COMPARISON
RunLedger vs VCR.py-style recording
VCR.py is ideal for HTTP clients. RunLedger handles any tool protocol plus contracts and budgets.
Direct Answer
Recommendation
Use RunLedger when your agent uses multiple tools beyond HTTP and you need CI gates.
VCR.py captures HTTP traffic.
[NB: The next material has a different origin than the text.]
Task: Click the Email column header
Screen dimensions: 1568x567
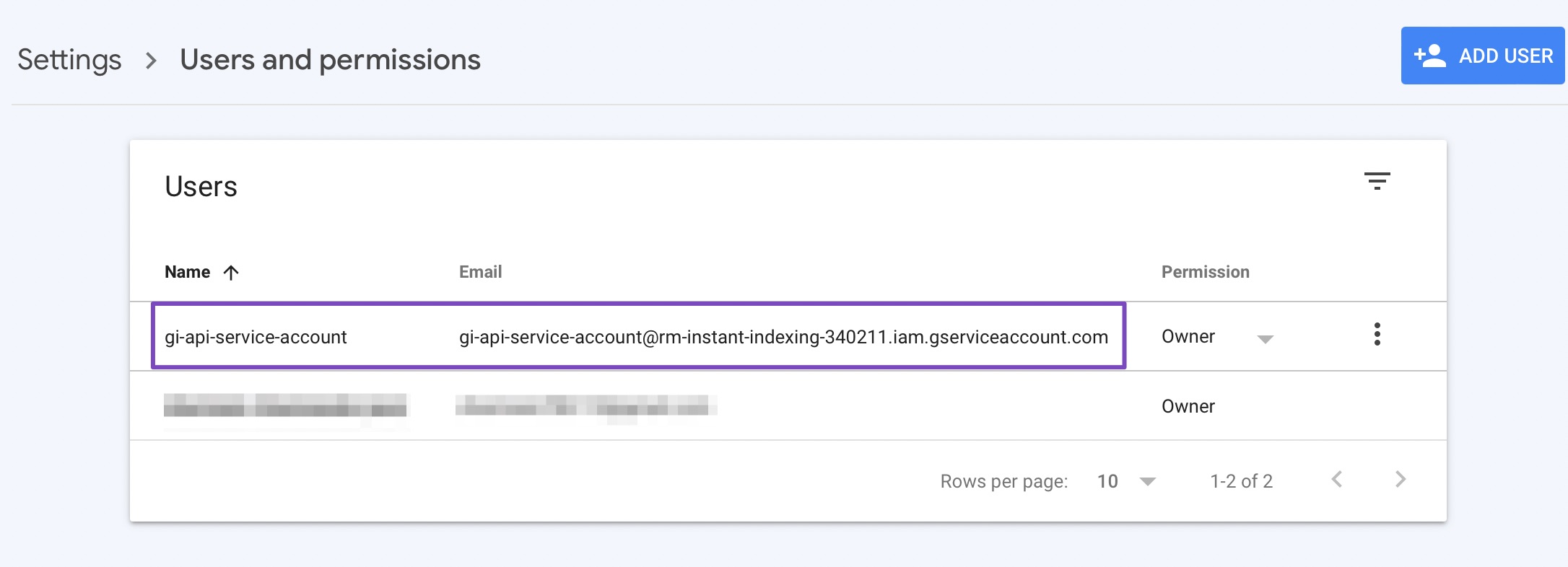Action: [x=480, y=272]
RunLedger captures arbitrary tool calls and applies schema + budget gates on replay.
Quick Decision
| Use RunLedger when | Use VCR.py when |
|---|---|
| Your agent calls multiple tools | You only need HTTP recording |
| You need contract + budget gates | You only need request/response playback |
When VCR.py is better
- You have a pure HTTP client in Python.
- You want the simplest recording setup for requests.
- You do not need tool ordering or budget checks.
When RunLedger wins
- You need to replay non-HTTP tools or DB calls.
- You want schema validation and hard budgets.
- You need baseline regression checks in CI.
Tradeoffs
- Requires suite definitions beyond a simple decorator.
- You must integrate the agent protocol with RunLedger.
bash
runledger run ./evals/demo --mode record
runledger run ./evals/demo --mode replay --baseline baselines/demo.json
When NOT to use RunLedger
If your workflow is a standard HTTP client with no tool protocol, VCR.py is sufficient.